To The Editor:

The Wall Street Journal published a story a few weeks ago on how the Endangered Species Act has not worked as intended and has actually endangered the economic health of many communities — while creating a cottage industry of litigation that does more to enrich environmental activist groups than benefit the environment.

It sounded very familiar to what has also been happening on the Missouri River. It is pretty clear the Endangered Species Act (ESA) is causing hardships for people across the country. It seems to us, if our representatives from each area in the country negatively impacted by the United States Department of Interior and their heavy-handed use of the Endangered Species Act came together and pushed for ESA reform, some positive changes could take place.

It is high time Congress took a serious look at the ESA and the real burdens being placed on people and communities around the country. The Department of Interior and the United States Fish and Wildlife (USFWS) use the ESA to force other agencies throughout the federal government as well as state and local governments, to spend millions upon millions of dollars to meet their demands.

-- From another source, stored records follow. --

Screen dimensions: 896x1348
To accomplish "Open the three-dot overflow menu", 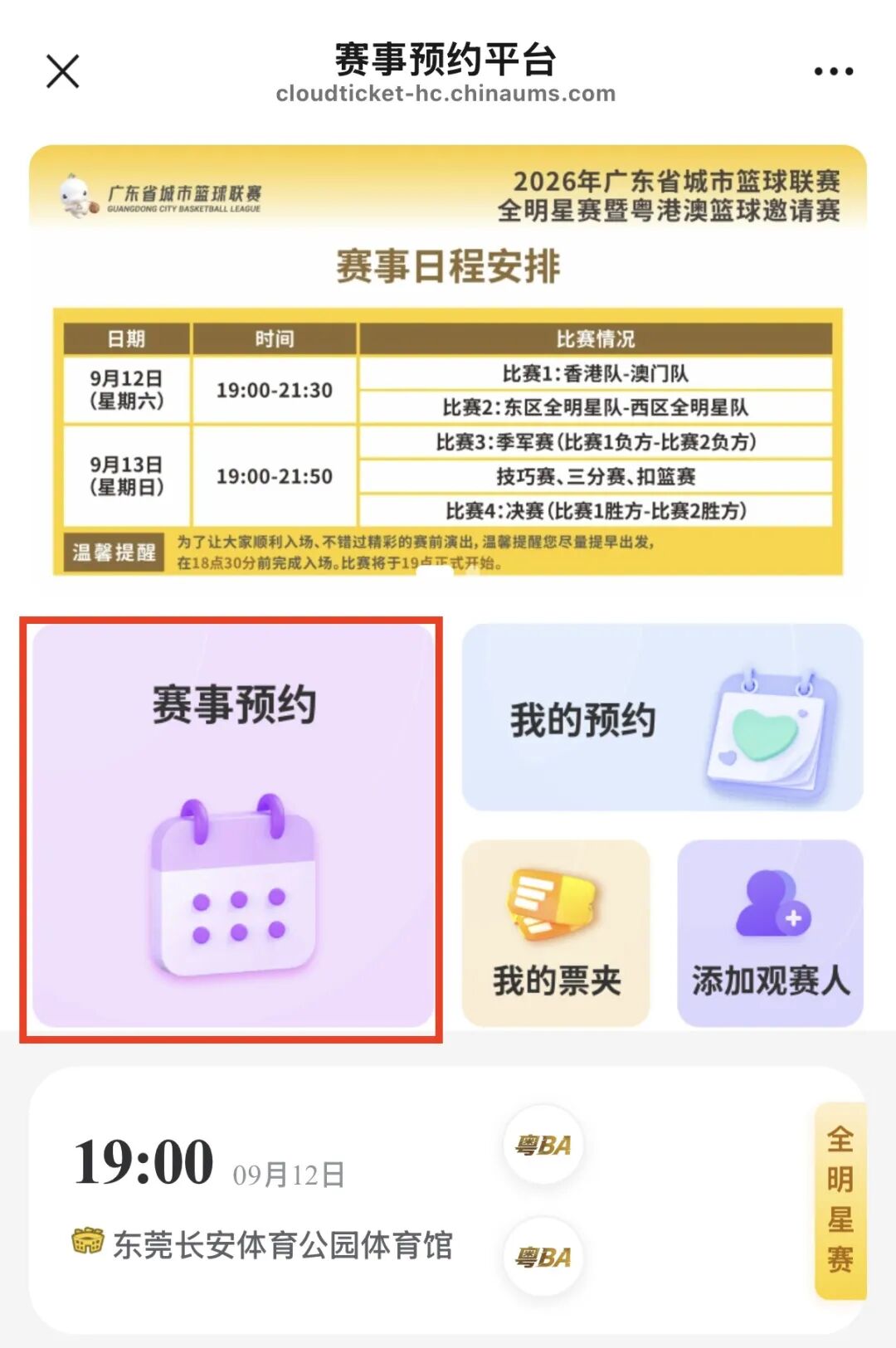I will 833,71.
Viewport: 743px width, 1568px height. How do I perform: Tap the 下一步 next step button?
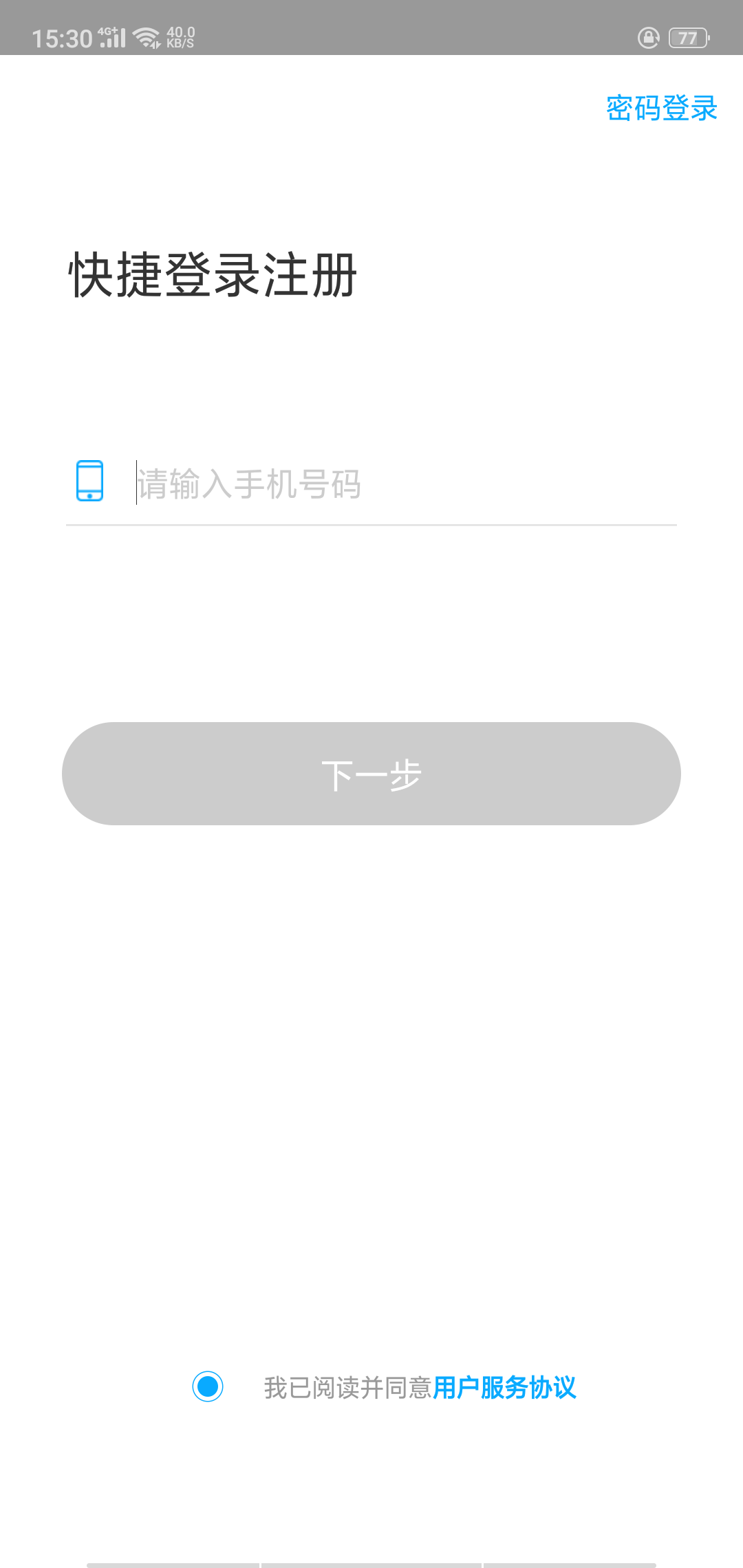(372, 774)
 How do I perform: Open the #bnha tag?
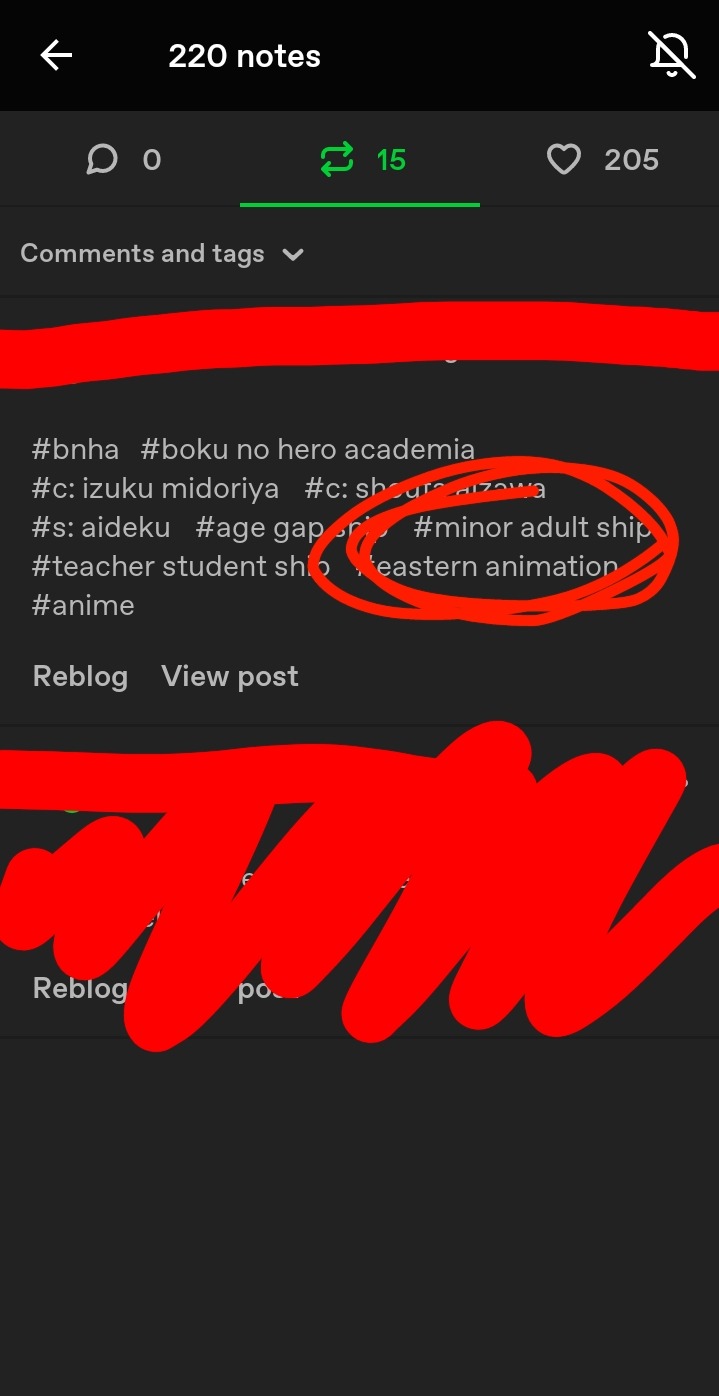click(x=75, y=450)
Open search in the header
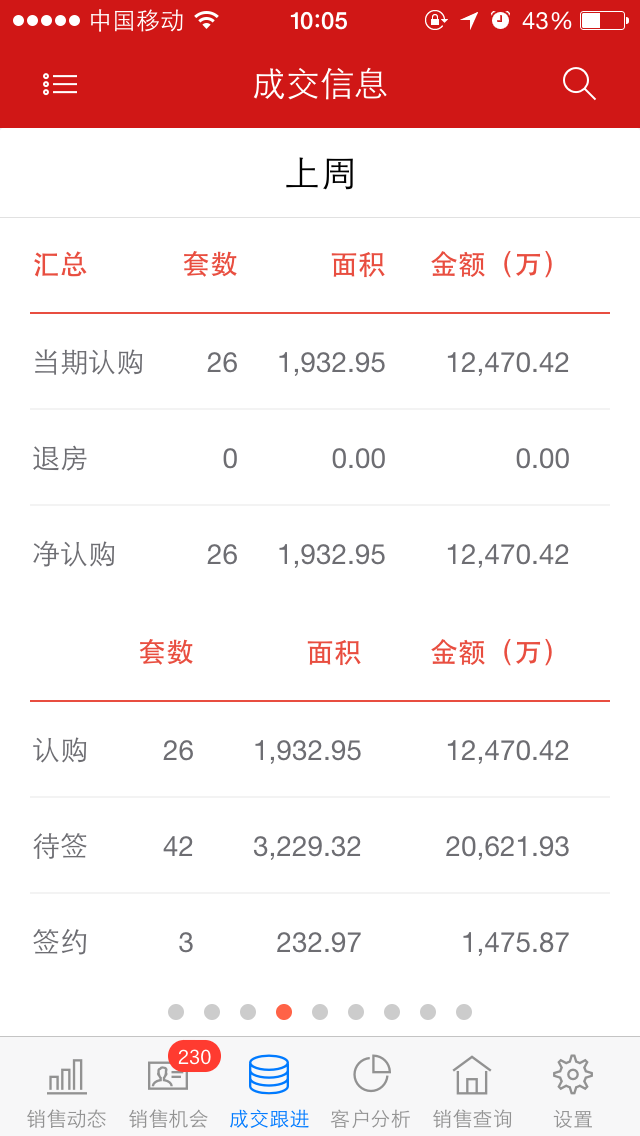 tap(579, 84)
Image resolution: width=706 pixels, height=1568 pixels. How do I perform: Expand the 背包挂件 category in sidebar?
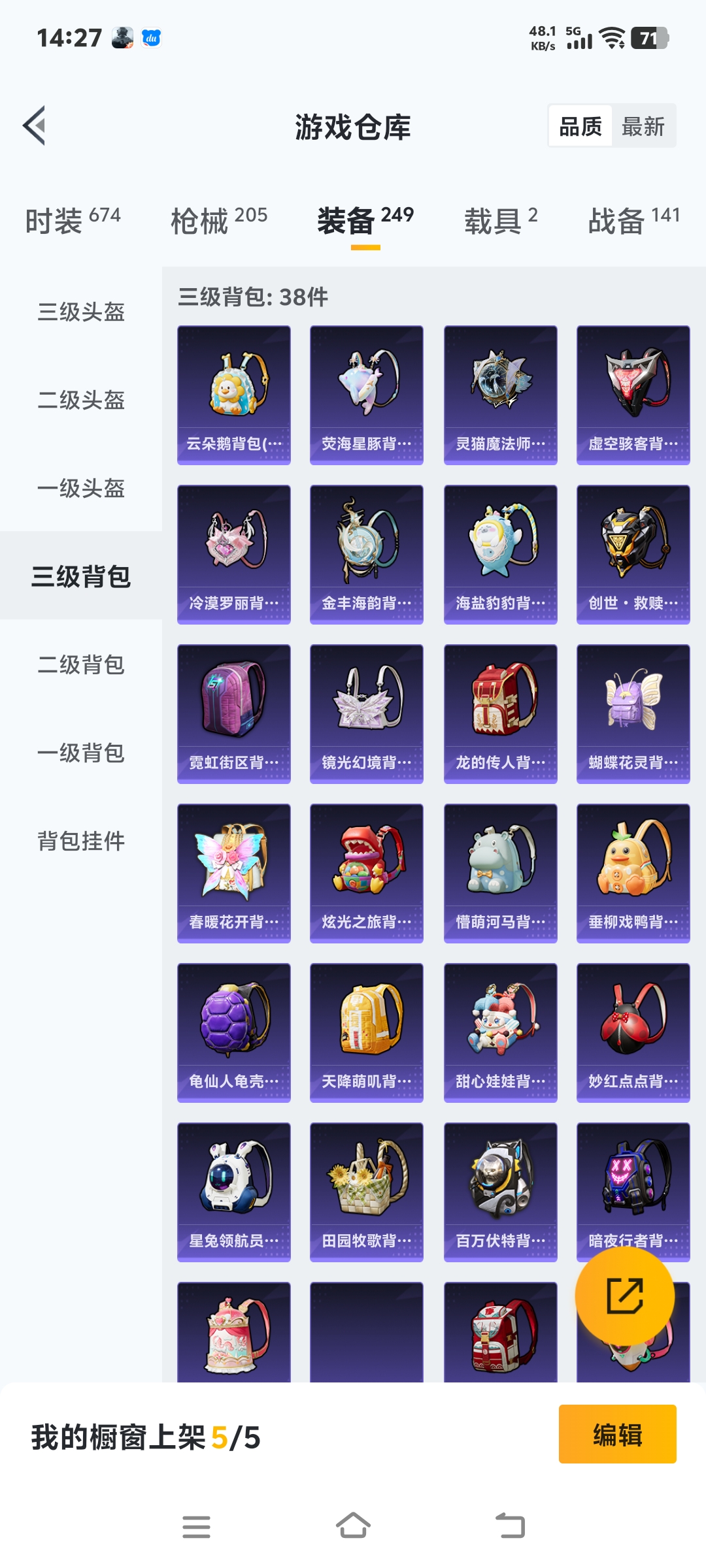point(80,843)
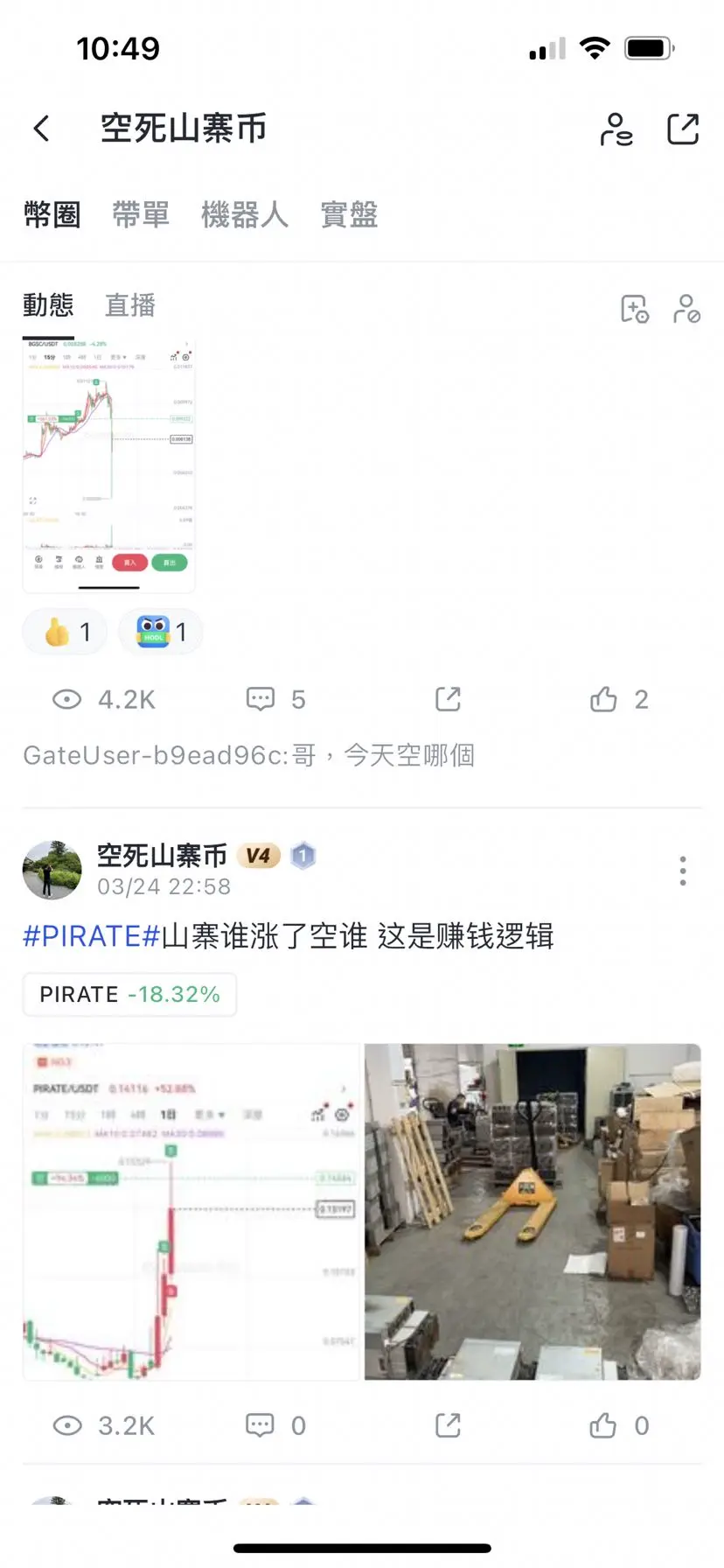724x1568 pixels.
Task: Open the three-dot menu on 空死山寨币's post
Action: [x=683, y=871]
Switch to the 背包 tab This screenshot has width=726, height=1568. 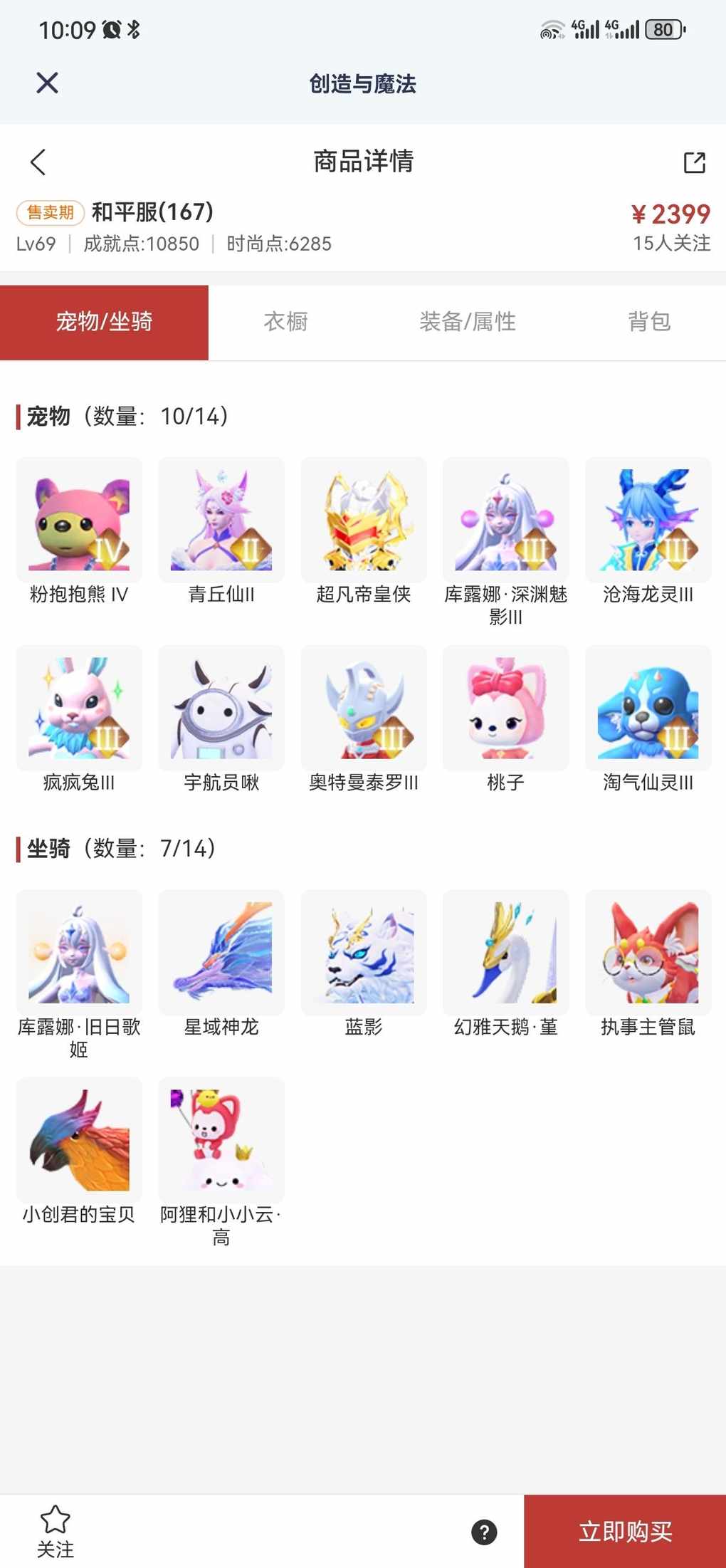tap(648, 322)
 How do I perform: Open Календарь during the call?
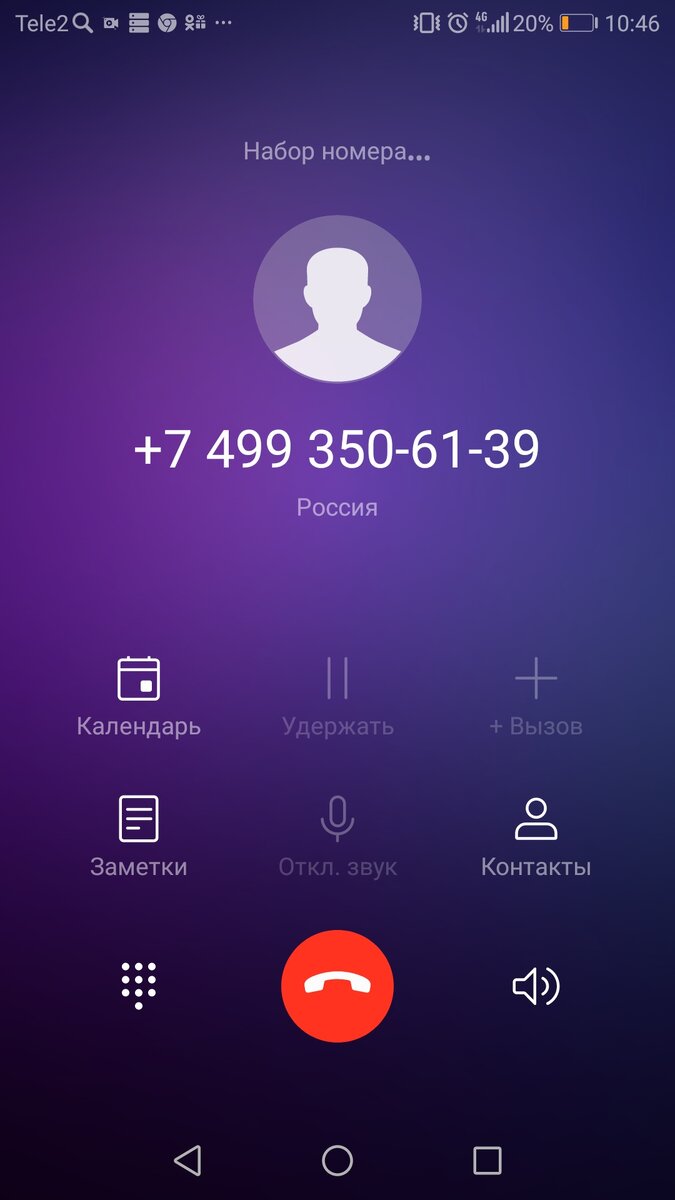coord(139,696)
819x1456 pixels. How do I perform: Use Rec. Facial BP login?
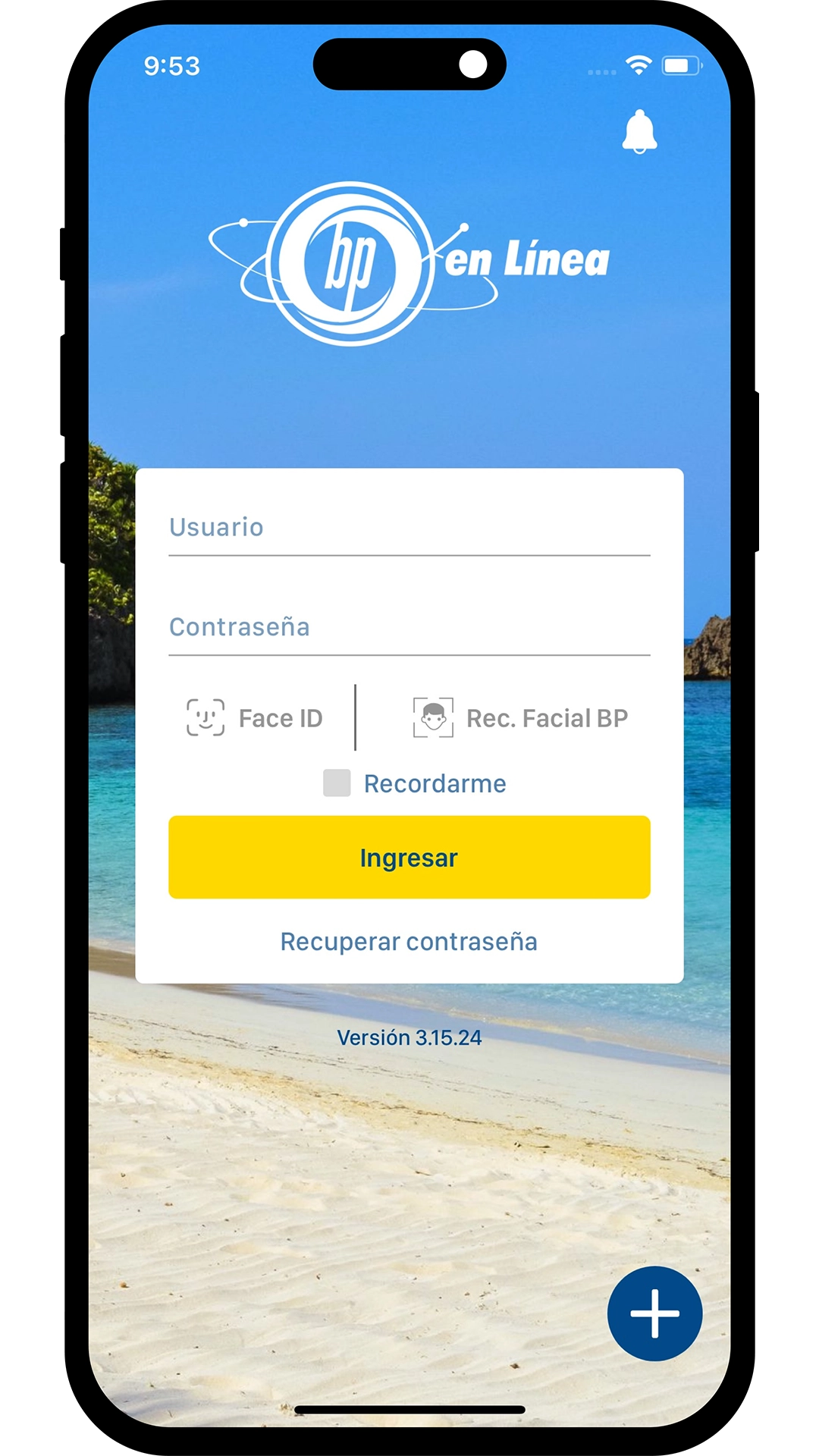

Often these demands from the Department of Interior and USFWS have no sound scientific base and even do harm to the very species they are trying to protect. We have seen this on the Missouri River with the implementation of a spring rise, which we found out later does nothing to aid the pallid sturgeon, and now with shallow water habitat projects, which independent scientists concur are not necessary for the pallid sturgeon to make its recovery. Yet the Corps of Engineers continues to spend millions on these projects.

The article points out Missouri is not alone. While the species and location may be different, the real economic suffering is very similar across the country. In these times of financial crisis in our federal government, we feel a new look at the ESA would uncover millions of dollars which could be saved and directed to much higher priorities throughout our government.

Our question then is why isn’t anything being done to change this problem? We have asked our Congressional delegation to please work to do something to start the reform process. We ask the public to do the same to try and stop this madness.

The members of the Missouri Levee and Drainage District Association look forward to your response and we stand ready to help you in this effort.